**Brief**
The whole listing should come back exactly as written, except for the pictures.

**Extracted records**
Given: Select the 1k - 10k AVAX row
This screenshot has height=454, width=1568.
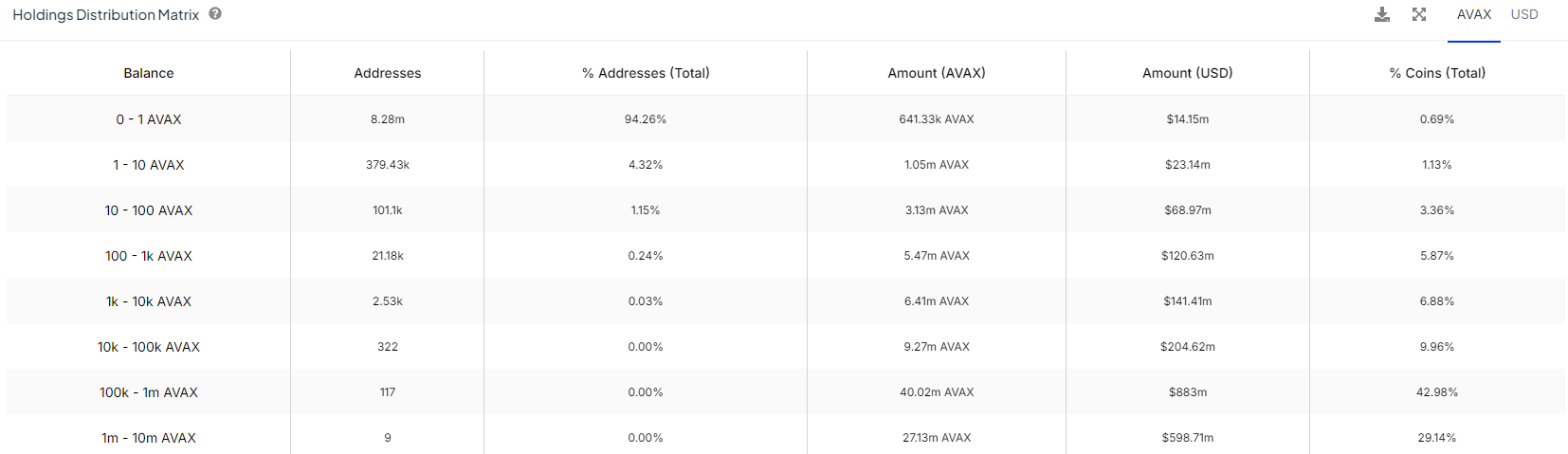Looking at the screenshot, I should click(149, 301).
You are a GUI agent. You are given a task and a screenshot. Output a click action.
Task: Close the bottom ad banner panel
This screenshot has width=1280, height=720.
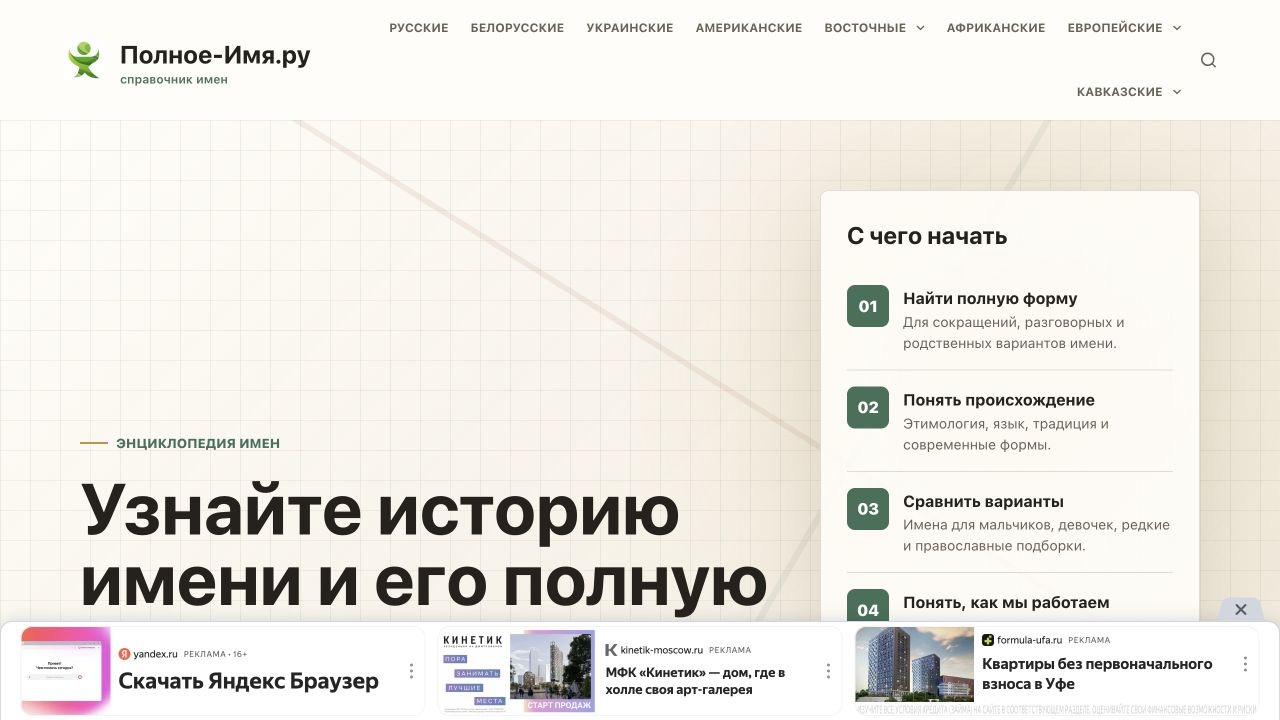click(x=1240, y=610)
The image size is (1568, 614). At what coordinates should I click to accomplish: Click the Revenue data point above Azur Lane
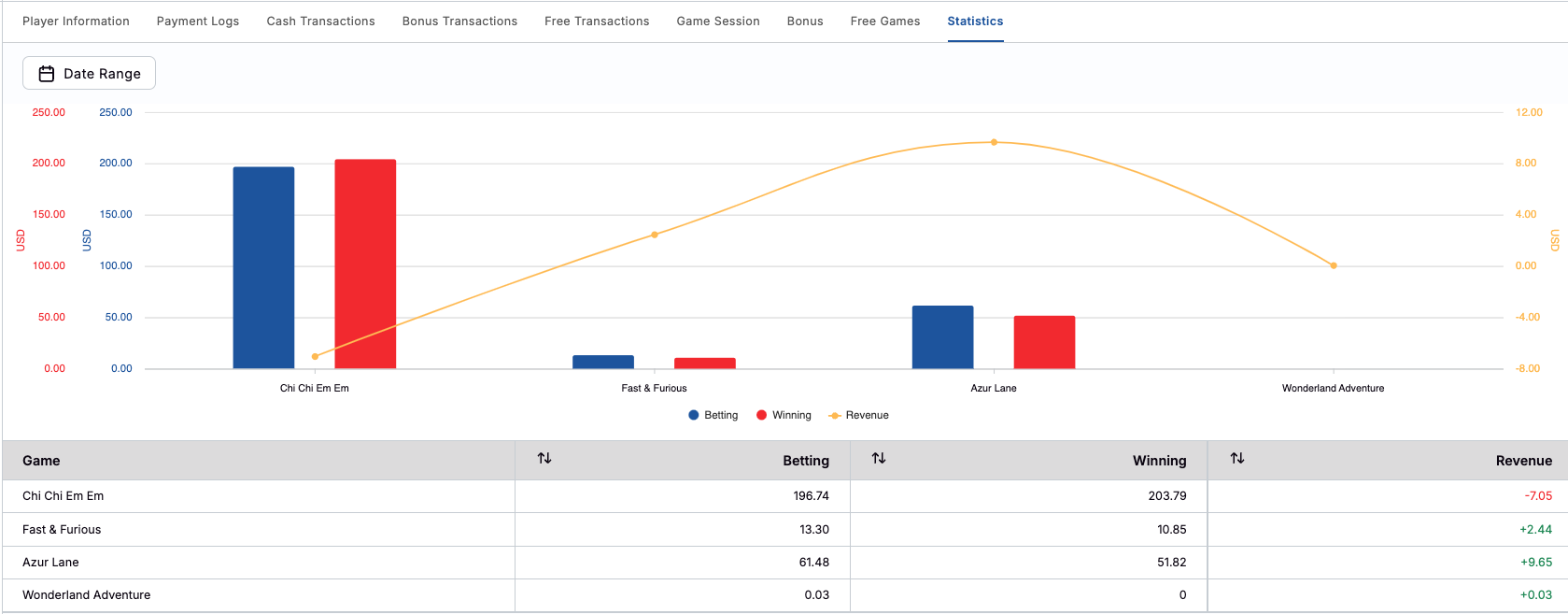pos(994,143)
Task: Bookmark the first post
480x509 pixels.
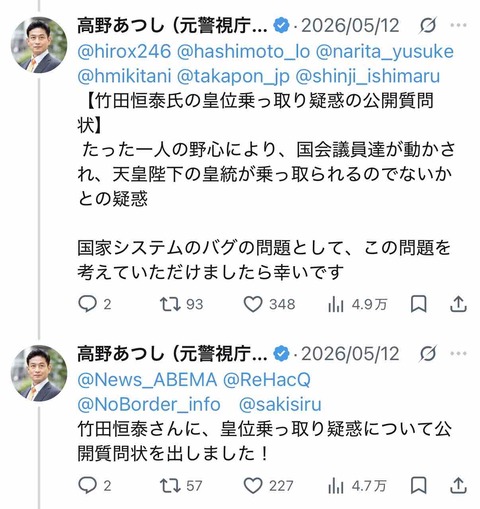Action: pyautogui.click(x=419, y=304)
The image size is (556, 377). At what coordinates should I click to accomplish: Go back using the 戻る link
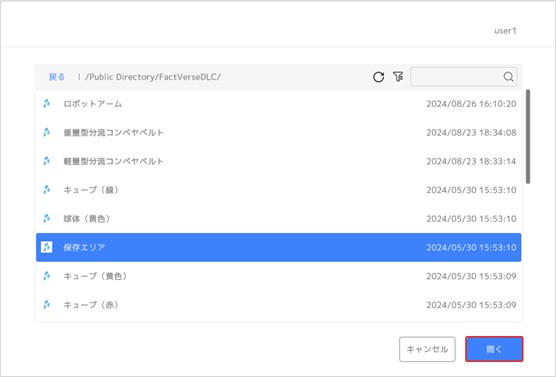pos(57,77)
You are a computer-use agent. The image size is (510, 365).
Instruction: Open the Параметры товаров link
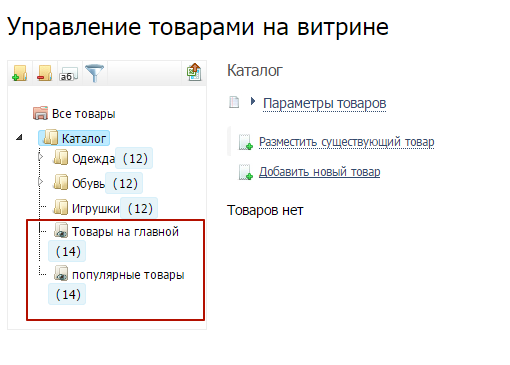tap(324, 103)
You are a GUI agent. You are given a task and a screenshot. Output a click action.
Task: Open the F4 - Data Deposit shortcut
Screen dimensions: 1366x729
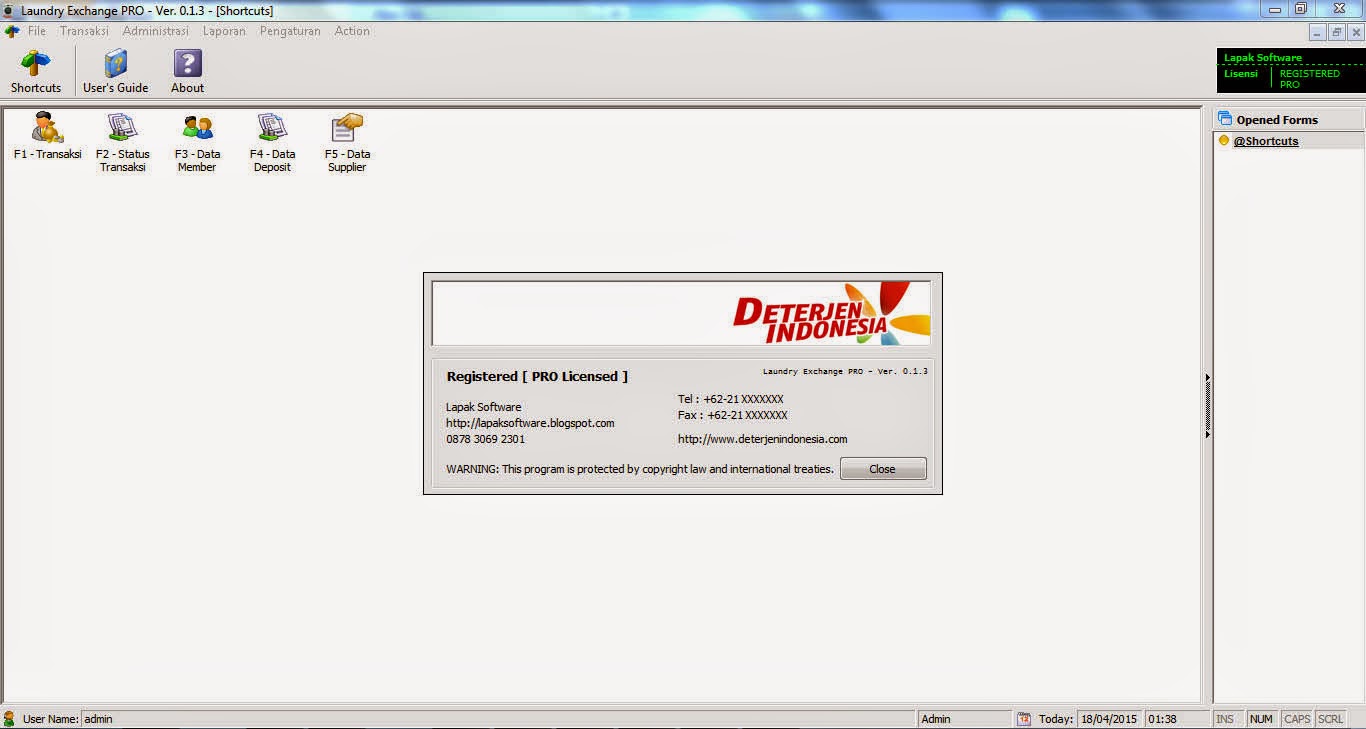tap(271, 133)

**Task output**
Given: Select the 1k - 10k AVAX row
This screenshot has height=454, width=1568.
Looking at the screenshot, I should click(149, 301).
You are a GUI agent. You are given a task and a screenshot. Output a click action.
Task: Close the bottom ad banner panel
This screenshot has width=1280, height=720.
click(x=1240, y=610)
The image size is (1568, 614). At what coordinates should I click to accomplish: Click the Revenue data point above Azur Lane
pos(994,143)
Task: Bookmark the first post
480x509 pixels.
Action: pyautogui.click(x=419, y=304)
The image size is (556, 377). At what coordinates should I click to accomplish: Go back using the 戻る link
pos(57,77)
You are a computer-use agent. The image size is (510, 365).
Instruction: Open the Параметры товаров link
tap(324, 103)
You are a GUI agent. You are given a task and a screenshot. Output a click action.
Task: Open the F4 - Data Deposit shortcut
Screen dimensions: 1366x729
tap(271, 133)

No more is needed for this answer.